The foregoing vision was very plain and easy, but in this are things dark and hard to be understood; and some think that the scope of it is to foretel the final destruction of the Jewish church and nation and the dispersion of the Jews, when, by crucifying Christ and persecuting his gospel, they should have filled up the measure of their iniquities; therefore it is industriously set out in obscure figures and expressions, "lest the plain denunciation of the second overthrow of temple and state might discourage them too much from going forward in the present restoration of both.' So Mr. Pemble.

The prophet was contemplating the power and terror of the curse which consumes the houses of thieves and swearers, when he was told to turn and he should see greater desolations than these made by the curse of God for the sin of man: Lift up thy eyes now, and see what is here, v. 5. What is this that goeth forth? Whether over the face of the whole earth, as the flying roll (v. 3), or only over Jerusalem, is not certain. But, it seems, the prophet now, through either the distance or the dimness of his sight, could not well tell what it was, but asked, What is it? v. 6. And the angel tells him both what it is and what it means.

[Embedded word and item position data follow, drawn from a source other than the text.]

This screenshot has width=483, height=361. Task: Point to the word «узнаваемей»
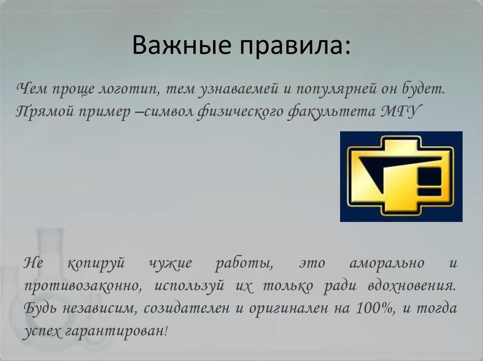pyautogui.click(x=238, y=89)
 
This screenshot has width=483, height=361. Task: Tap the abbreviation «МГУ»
pyautogui.click(x=400, y=112)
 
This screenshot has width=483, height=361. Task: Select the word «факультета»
pyautogui.click(x=331, y=112)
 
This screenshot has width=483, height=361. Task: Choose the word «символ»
pyautogui.click(x=169, y=112)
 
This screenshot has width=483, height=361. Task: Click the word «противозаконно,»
pyautogui.click(x=83, y=287)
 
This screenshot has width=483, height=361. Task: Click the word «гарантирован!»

  • I. He sees an ephah, a measure wherewith they measured corn; it contained ten omers (Ex. 16:36) and was the tenth part of a homer (Eze. 45:11); it is put for any measure used in commerce, Deu. 25:14. And this is their resemblance, the resemblance of the Jewish nation over all the earth, wherever they are now dispersed, or at least it will be so when their ruin draws near. They are filling up the measure of their iniquity, which God has set them; and when it is full, as the ephah of corn, they shall be delivered into the hands of those to whom God has sold them for their sins; they are meted to destruction, as an ephah of corn measured to the market or to the mill. And some think that the mentioning of an ephah, which is used in buying and selling, intimates that fraud, and deceit, and extortion in commerce, were sins abounding much among them, as that people are known to be notoriously guilty of them at this day. This is a proper representation of them through all the earth. There is a measure set them, and they are filling it up apace. See Mt. 23:32; 1 Th. 2:16.
  • II. He sees a woman sitting in the midst of the ephah, representing the sinful church and nation of the Jews in their latter and degenerate age, when the faithful city became a harlot. He that weighs the mountains in scales and the hills in a balance measures nations and churches as in an ephah; so exact is he in his judicial dealings with them. God's people are called the corn of his floor, Isa. 21:10. And here he puts this corn into the bushel, in order to his parting with it. The angel says of the woman in the ephah, This is wickedness; it is a wicked nation, else God would not have rejected it thus; it is as wicked as wickedness itself, it is abominably wicked. How has the gold become dim! Israel was holiness to the Lord (Jer. 2:3); but now this is wickedness, and wickedness is nowhere so scandalous, so odious, and, in many instances, so outrageous, as when it is found among professors of religion.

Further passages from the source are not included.